• **Exercise objective**: Set the listing down again, exactly as it stands below.
====== Record extracts ======
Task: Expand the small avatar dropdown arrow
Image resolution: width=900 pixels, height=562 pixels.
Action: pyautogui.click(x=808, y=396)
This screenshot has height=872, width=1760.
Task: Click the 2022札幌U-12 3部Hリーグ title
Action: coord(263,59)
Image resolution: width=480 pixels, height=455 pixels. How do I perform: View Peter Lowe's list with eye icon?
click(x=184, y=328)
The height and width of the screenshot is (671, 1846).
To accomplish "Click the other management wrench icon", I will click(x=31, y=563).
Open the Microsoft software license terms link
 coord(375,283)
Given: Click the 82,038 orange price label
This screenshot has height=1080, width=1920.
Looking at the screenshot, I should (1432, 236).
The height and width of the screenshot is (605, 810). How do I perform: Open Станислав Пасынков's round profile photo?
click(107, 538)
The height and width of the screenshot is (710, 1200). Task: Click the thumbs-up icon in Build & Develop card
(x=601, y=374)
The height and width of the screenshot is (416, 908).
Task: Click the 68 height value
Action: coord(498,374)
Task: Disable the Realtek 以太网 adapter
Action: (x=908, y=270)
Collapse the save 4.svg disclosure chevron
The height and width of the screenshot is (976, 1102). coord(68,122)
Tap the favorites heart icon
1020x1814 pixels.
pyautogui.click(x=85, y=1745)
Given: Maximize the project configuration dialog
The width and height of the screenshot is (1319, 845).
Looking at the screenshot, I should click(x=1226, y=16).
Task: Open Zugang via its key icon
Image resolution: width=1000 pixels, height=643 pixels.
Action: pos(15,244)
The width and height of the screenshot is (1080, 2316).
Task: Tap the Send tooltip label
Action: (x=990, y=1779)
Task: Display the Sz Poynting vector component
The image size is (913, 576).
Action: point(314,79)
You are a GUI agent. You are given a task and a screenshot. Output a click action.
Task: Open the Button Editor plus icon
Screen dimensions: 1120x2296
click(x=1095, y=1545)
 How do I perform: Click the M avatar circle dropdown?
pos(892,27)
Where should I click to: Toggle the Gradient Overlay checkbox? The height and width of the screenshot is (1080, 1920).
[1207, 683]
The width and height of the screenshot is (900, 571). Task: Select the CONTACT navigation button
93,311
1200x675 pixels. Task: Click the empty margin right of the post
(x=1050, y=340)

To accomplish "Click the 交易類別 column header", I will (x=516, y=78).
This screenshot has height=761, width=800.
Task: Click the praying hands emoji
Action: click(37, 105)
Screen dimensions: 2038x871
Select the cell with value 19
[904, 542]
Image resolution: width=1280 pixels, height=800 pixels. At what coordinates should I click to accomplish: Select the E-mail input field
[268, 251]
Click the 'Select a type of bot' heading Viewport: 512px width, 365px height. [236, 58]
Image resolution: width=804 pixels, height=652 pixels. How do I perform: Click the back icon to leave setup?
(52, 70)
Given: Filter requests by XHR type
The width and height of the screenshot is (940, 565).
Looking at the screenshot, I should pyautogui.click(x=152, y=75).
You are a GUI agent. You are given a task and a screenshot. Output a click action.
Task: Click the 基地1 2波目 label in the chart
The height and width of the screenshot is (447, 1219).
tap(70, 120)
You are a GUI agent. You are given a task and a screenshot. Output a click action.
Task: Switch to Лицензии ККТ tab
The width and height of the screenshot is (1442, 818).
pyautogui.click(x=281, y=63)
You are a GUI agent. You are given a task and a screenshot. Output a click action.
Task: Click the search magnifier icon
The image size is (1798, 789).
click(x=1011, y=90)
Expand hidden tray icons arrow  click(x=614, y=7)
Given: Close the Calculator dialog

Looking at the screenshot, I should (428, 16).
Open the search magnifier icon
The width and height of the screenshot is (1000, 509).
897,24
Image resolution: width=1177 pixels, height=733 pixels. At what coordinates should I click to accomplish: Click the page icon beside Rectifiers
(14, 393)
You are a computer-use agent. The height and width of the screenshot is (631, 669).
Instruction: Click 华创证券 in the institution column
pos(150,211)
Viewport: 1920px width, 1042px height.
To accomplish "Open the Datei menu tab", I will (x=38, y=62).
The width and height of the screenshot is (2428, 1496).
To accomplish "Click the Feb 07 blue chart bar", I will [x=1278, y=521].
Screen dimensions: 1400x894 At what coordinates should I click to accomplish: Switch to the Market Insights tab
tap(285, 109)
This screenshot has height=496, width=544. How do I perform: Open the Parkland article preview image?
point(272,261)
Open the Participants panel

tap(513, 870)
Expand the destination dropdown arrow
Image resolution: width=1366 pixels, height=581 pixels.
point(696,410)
======
• **Task output**:
Task: Expand the small avatar dropdown arrow
Image resolution: width=900 pixels, height=562 pixels.
Action: pyautogui.click(x=808, y=396)
This screenshot has height=872, width=1760.
Task: Click the 2022札幌U-12 3部Hリーグ title
Action: coord(263,59)
Image resolution: width=480 pixels, height=455 pixels. How do I perform: View Peter Lowe's list with eye icon?
click(x=184, y=328)
The height and width of the screenshot is (671, 1846).
To accomplish "Click the other management wrench icon", I will click(x=31, y=563).
Open the Microsoft software license terms link
 coord(375,283)
Given: Click the 82,038 orange price label
This screenshot has height=1080, width=1920.
Looking at the screenshot, I should (1432, 236).
The height and width of the screenshot is (605, 810). How do I perform: Open Станислав Пасынков's round profile photo?
click(107, 538)
The height and width of the screenshot is (710, 1200). Task: Click the thumbs-up icon in Build & Develop card
(x=601, y=374)
The height and width of the screenshot is (416, 908).
Task: Click the 68 height value
Action: coord(498,374)
Task: Disable the Realtek 以太网 adapter
Action: (x=908, y=270)
Collapse the save 4.svg disclosure chevron
The height and width of the screenshot is (976, 1102). coord(68,122)
Tap the favorites heart icon
1020x1814 pixels.
pyautogui.click(x=85, y=1745)
Given: Maximize the project configuration dialog
The width and height of the screenshot is (1319, 845).
Looking at the screenshot, I should click(x=1226, y=16).
Task: Open Zugang via its key icon
Image resolution: width=1000 pixels, height=643 pixels.
Action: pos(15,244)
The width and height of the screenshot is (1080, 2316).
Task: Tap the Send tooltip label
Action: (x=990, y=1779)
Task: Display the Sz Poynting vector component
The image size is (913, 576).
Action: point(314,79)
You are a GUI agent. You are given a task and a screenshot. Output a click action.
Task: Open the Button Editor plus icon
Screen dimensions: 1120x2296
click(x=1095, y=1545)
 How do I perform: Click the M avatar circle dropdown?
pos(892,27)
Where should I click to: Toggle the Gradient Overlay checkbox? The height and width of the screenshot is (1080, 1920).
[1207, 683]
The width and height of the screenshot is (900, 571). Task: Select the CONTACT navigation button
93,311
1200x675 pixels. Task: Click the empty margin right of the post
(x=1050, y=340)

To accomplish "Click the 交易類別 column header", I will (x=516, y=78).
This screenshot has height=761, width=800.
Task: Click the praying hands emoji
Action: click(37, 105)
Screen dimensions: 2038x871
Select the cell with value 19
[904, 542]
Image resolution: width=1280 pixels, height=800 pixels. At what coordinates should I click to accomplish: Select the E-mail input field
[268, 251]
Click the 'Select a type of bot' heading Viewport: 512px width, 365px height. [236, 58]
Image resolution: width=804 pixels, height=652 pixels. How do I perform: Click the back icon to leave setup?
(52, 70)
Given: Filter requests by XHR type
The width and height of the screenshot is (940, 565).
Looking at the screenshot, I should pyautogui.click(x=152, y=75).
You are a GUI agent. You are given a task and a screenshot. Output a click action.
Task: Click the 基地1 2波目 label in the chart
The height and width of the screenshot is (447, 1219).
tap(70, 120)
You are a GUI agent. You are given a task and a screenshot. Output a click action.
Task: Switch to Лицензии ККТ tab
The width and height of the screenshot is (1442, 818).
pyautogui.click(x=281, y=63)
You are a GUI agent. You are given a task and a screenshot. Output a click action.
Task: Click the search magnifier icon
The image size is (1798, 789).
click(x=1011, y=90)
Expand hidden tray icons arrow  click(x=614, y=7)
Given: Close the Calculator dialog

Looking at the screenshot, I should (428, 16).
Open the search magnifier icon
The width and height of the screenshot is (1000, 509).
897,24
Image resolution: width=1177 pixels, height=733 pixels. At what coordinates should I click to accomplish: Click the page icon beside Rectifiers
(14, 393)
You are a computer-use agent. The height and width of the screenshot is (631, 669).
Instruction: Click 华创证券 in the institution column
pos(150,211)
Viewport: 1920px width, 1042px height.
To accomplish "Open the Datei menu tab", I will (x=38, y=62).
The width and height of the screenshot is (2428, 1496).
To accomplish "Click the Feb 07 blue chart bar", I will [x=1278, y=521].
Screen dimensions: 1400x894 At what coordinates should I click to accomplish: Switch to the Market Insights tab
tap(285, 109)
This screenshot has height=496, width=544. How do I perform: Open the Parkland article preview image?
point(272,261)
Open the Participants panel

tap(513, 870)
Expand the destination dropdown arrow
Image resolution: width=1366 pixels, height=581 pixels.
point(696,410)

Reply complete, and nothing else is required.